Bardzo intensywnie działamy pod katem zmian i rozwoju naszych marek i produktów. Nasza marka APART przeszła gruntowny redesign, a całkowicie odmieniony asortyment właśnie trafia na półki sklepowe pod przewodnim hasłem konsumenckim „dla Ciebie bardziej …”. Wprowadziliśmy na rynek linię kosmetyków BIOPHEN botanical, oferując konsumentom żele pod prysznic i mydła w płynie naturalne w 99%. Kolejne zmiany asortymentowe planujemy w drugiej połowie roku. Wierzymy, że rozwój naszych marek przyniesie nam wymierne efekty w nadchodzących miesiącach, prowadząc nasze działania symultanicznie na rynkach polskim i niemieckim oraz otwierając nowe rynki eksportowe.

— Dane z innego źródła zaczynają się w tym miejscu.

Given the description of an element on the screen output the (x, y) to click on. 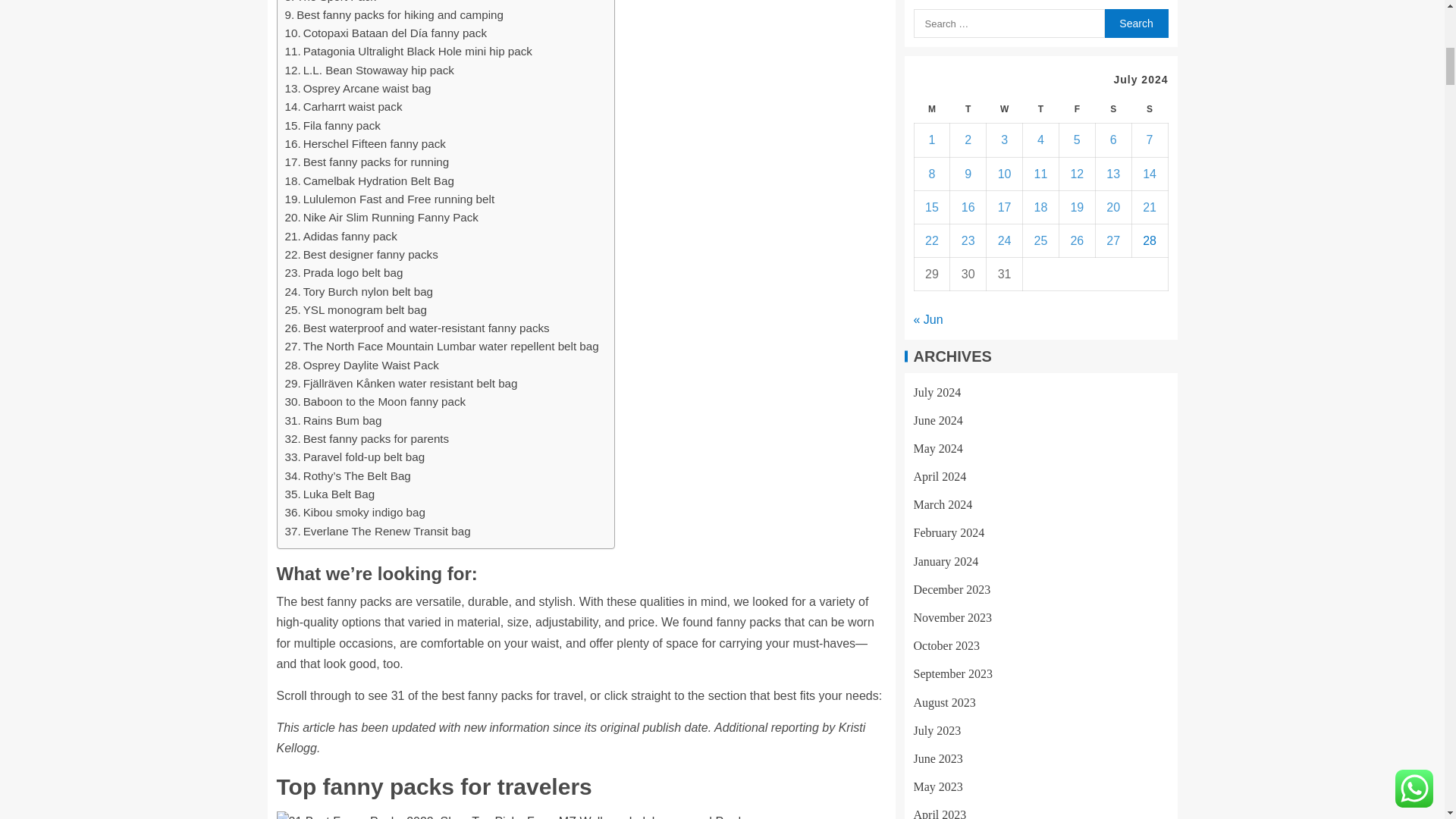
Best fanny packs for hiking and camping (394, 14)
L.L. Bean Stowaway hip pack (369, 70)
Osprey Arcane waist bag (357, 88)
Patagonia Ultralight Black Hole mini hip pack (408, 51)
Carharrt waist pack (344, 106)
L.L. Bean Stowaway hip pack (369, 70)
Patagonia Ultralight Black Hole mini hip pack (408, 51)
The Sport Pack (330, 2)
Best fanny packs for hiking and camping (394, 14)
Fila fanny pack (332, 126)
The Sport Pack (330, 2)
Given the description of an element on the screen output the (x, y) to click on. 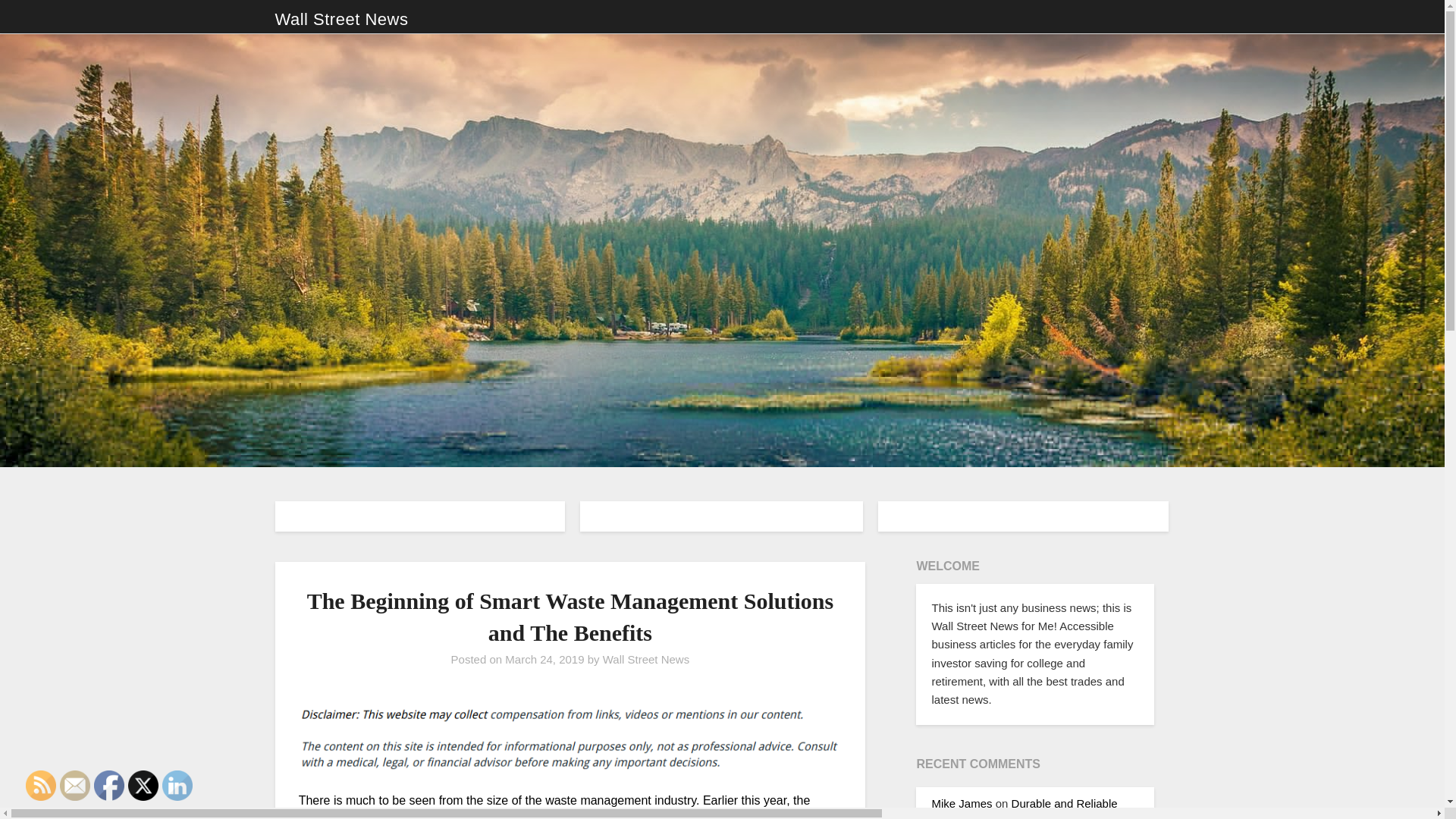
Wall Street News (645, 658)
Durable and Reliable Industrial Finishing Products (1023, 807)
Wall Street News (341, 19)
Follow by Email (74, 785)
RSS (41, 785)
Mike James (961, 802)
March 24, 2019 (544, 658)
Facebook (108, 785)
Twitter (143, 785)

Rozumiem, że dzięki efektowi skali sobie poradzicie. A co powiedziałby Pani właścicielom start-upów lub osobom marzącym o wejściu na rynek w tym momencie?  

Dobrze liczcie koszty i kalkulujcie ceny, taniej już było. Życzę wszystkim powodzenia w tych jakże wymagających czasach dla całej branży.

Dziękuję za bardzo ciekawą i szczerą rozmowę! Mam nadzieję, że będzie ona początkiem realnej szerszej dyskusji w branży.